Chi può contrattare? Si parla in questi termini di raccordo di carattere soggettivo. La contrattazione collettiva nazionale è demandata ai sindacati di categoria che stipuleranno i relativi contratti, di diverse categorie e settori (commercio, industria chimica, metalmeccanica, ecc.). A livello aziendale, si definisce la costituzione di rappresentanze sindacali unitarie elette a suffragio universale da tutti i lavoratori e le rappresentanze sindacali unitarie sono a livello aziendale i soggetti legittimati a contrattare, unitamente ai sindacati di categoria che hanno stipulato il contratto collettivo nazionale di lavoro per quanto riguarda il loro livello territoriale.
- Affiancamento fra il sindacato esterno a livello territoriale (FIOM, FILM, UILM) e le rappresentanze sindacali unitarie dei lavoratori all’interno della singola azienda.
- Rappresentanza sindacale unitaria dei lavoratori all’interno della singola azienda, attività sindacale interna dei lavoratori: lavoratori eletti ed eletti dagli altri lavoratori nell’ambito delle liste presentate dalle organizzazioni sindacali.
Il raccordo soggettivo si ha tra chi contratta a livello nazionale (il sindacato nazionale di categoria) e chi contratta a livello aziendale (i sindacati territoriali delle categorie che hanno stipulato a livello nazionale unitamente alle rappresentanze sindacali in Italia).
Qual è la peculiarità del protocollo del '93 e dell’accordo interno federale del 20 dicembre '93? Non è prevista (almeno formalmente) la possibilità per il contratto aziendale di derogare rispetto al contratto collettivo nazionale di lavoro.

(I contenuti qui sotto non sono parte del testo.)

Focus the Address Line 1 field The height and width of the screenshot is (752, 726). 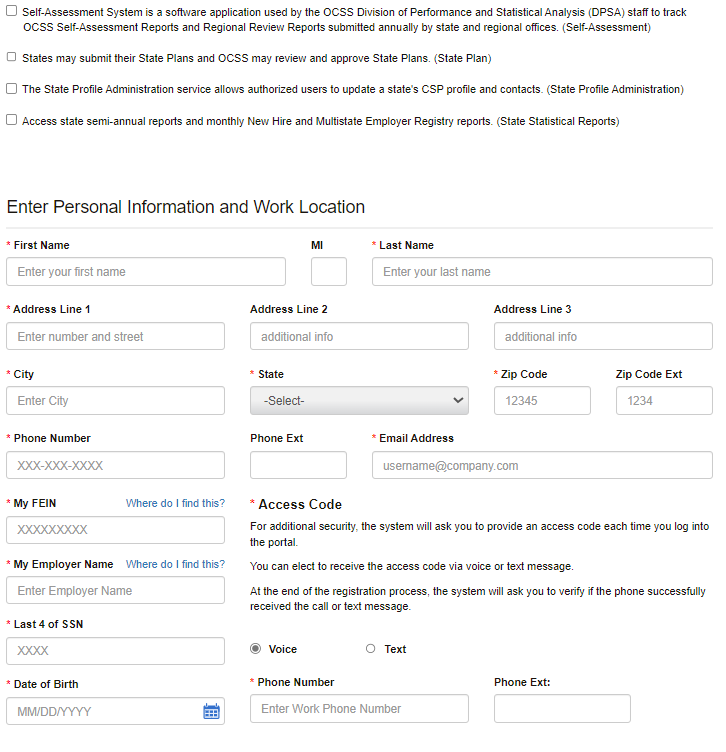(115, 337)
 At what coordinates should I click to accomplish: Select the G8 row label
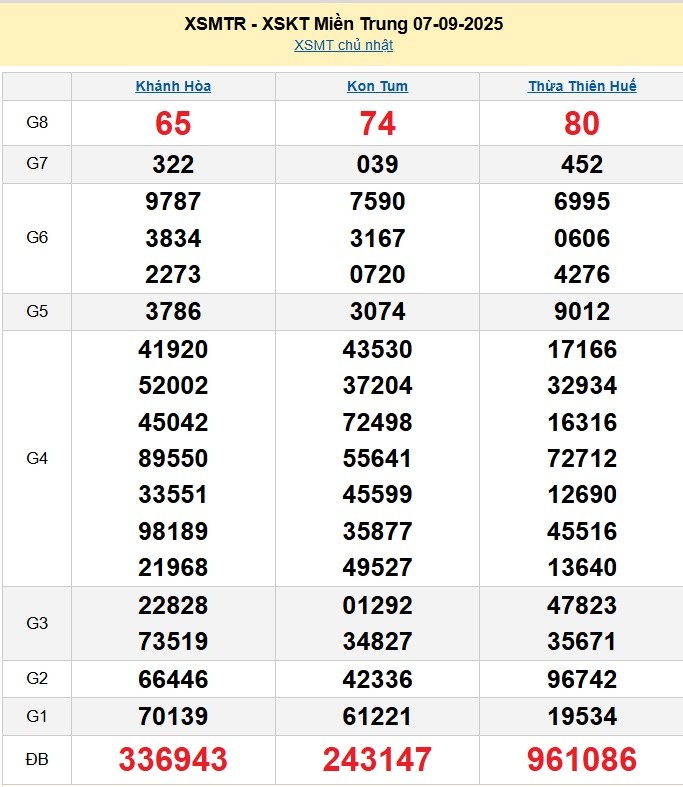point(37,123)
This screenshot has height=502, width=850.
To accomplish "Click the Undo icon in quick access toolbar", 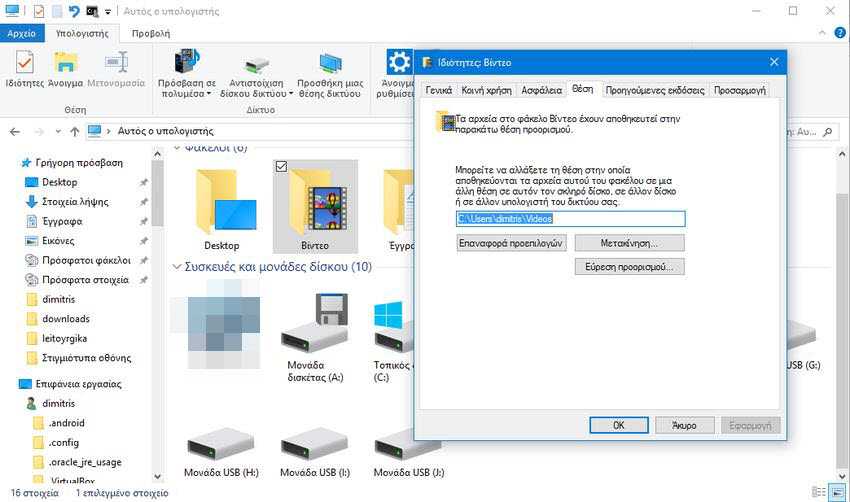I will coord(73,11).
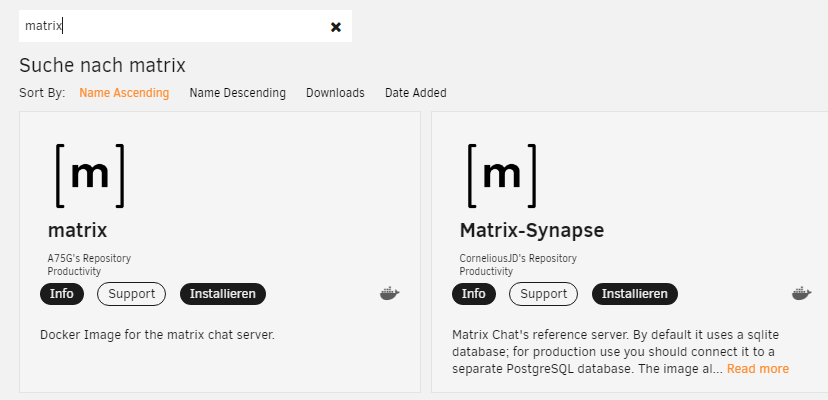Install Matrix-Synapse via Installieren button
Image resolution: width=828 pixels, height=400 pixels.
(635, 294)
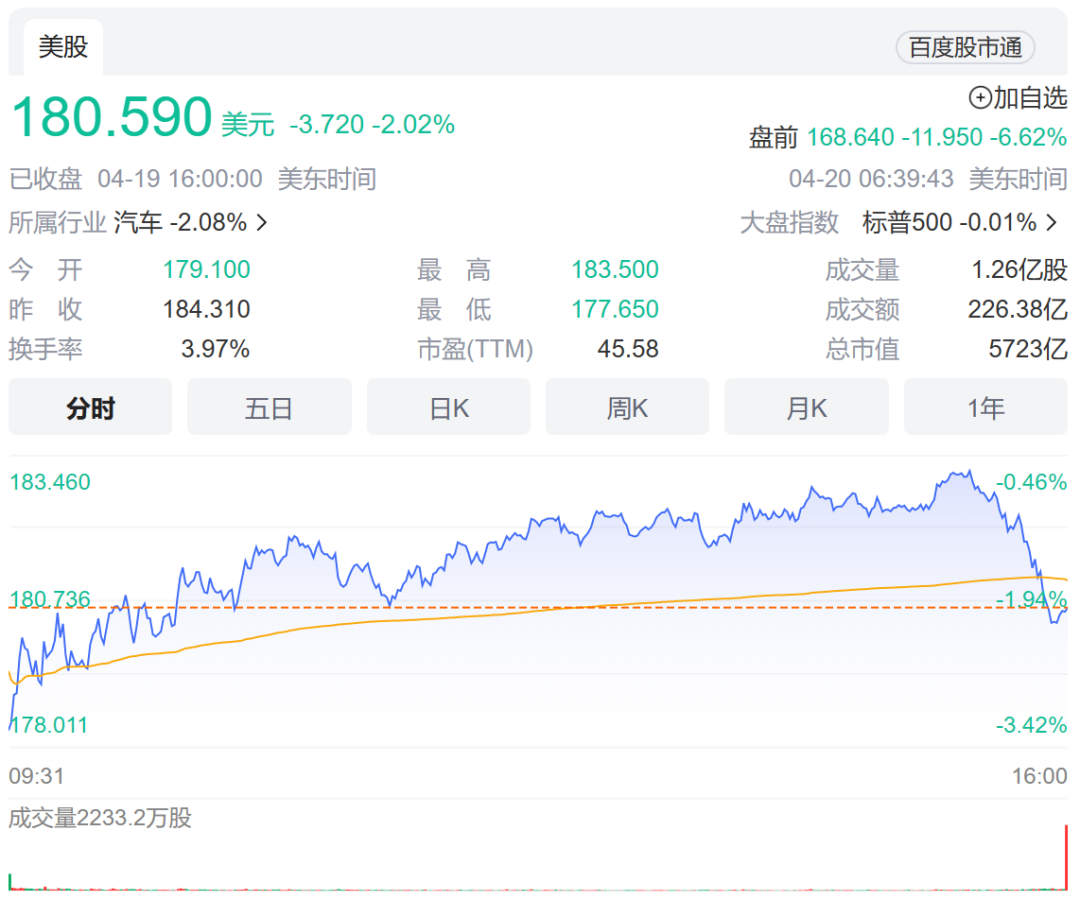
Task: Click the 16:00 end time marker
Action: [1039, 776]
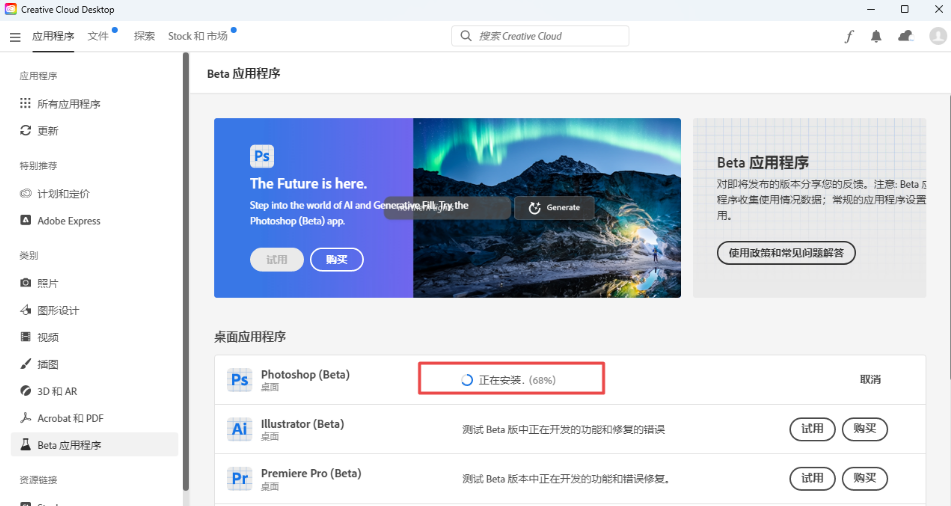The height and width of the screenshot is (506, 951).
Task: Click 购买 button in the Photoshop banner
Action: (336, 260)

Si stabilisce un assetto contrattuale molto ben regolato e molto chiaro.
Crisi economica e riforma contrattuale
Più complessa diventa la situazione dal 2008 con la grande crisi e, nello specifico, si raggiungono nel gennaio e nell’aprile 2009 un accordo quadro.
Un primo tema fondamentale è chi firma questo accordo: l'accordo del gennaio 2009 viene firmato dal governo, dalla Confindustria, dalla CISL e dalla UIL. Non dalla CGIL, che non firmerà nemmeno l'accordo di dettaglio nei protocolli dell’aprile 2009.
Elementi fondamentali:
- Si stabilisce per via pattizia la durata triennale dei contratti collettivi nazionali di lavoro sia per la parte normativa che per la parte economica.
- Si incentiva la contrattazione collettiva di secondo livello.
- Il vero elemento di scontro è la clausola 16 dell'accordo quadro di riforma degli assetti contrattuali del 22 gennaio 2009: la possibilità che viene prevista da parte del contratto aziendale di derogare al contratto collettivo nazionale di lavoro. Il contratto aziendale o contratti territoriali per consentire il raggiungimento di specifica intesa per governare direttamente nel territorio un'azienda in situazioni di crisi o per favorire lo sviluppo economico ed occupazionale, specifiche intese potranno definire attuate procedure modalità e condizioni per modificare in tutto o in parte anche in via sperimentale e temporanea singoli istituti economici.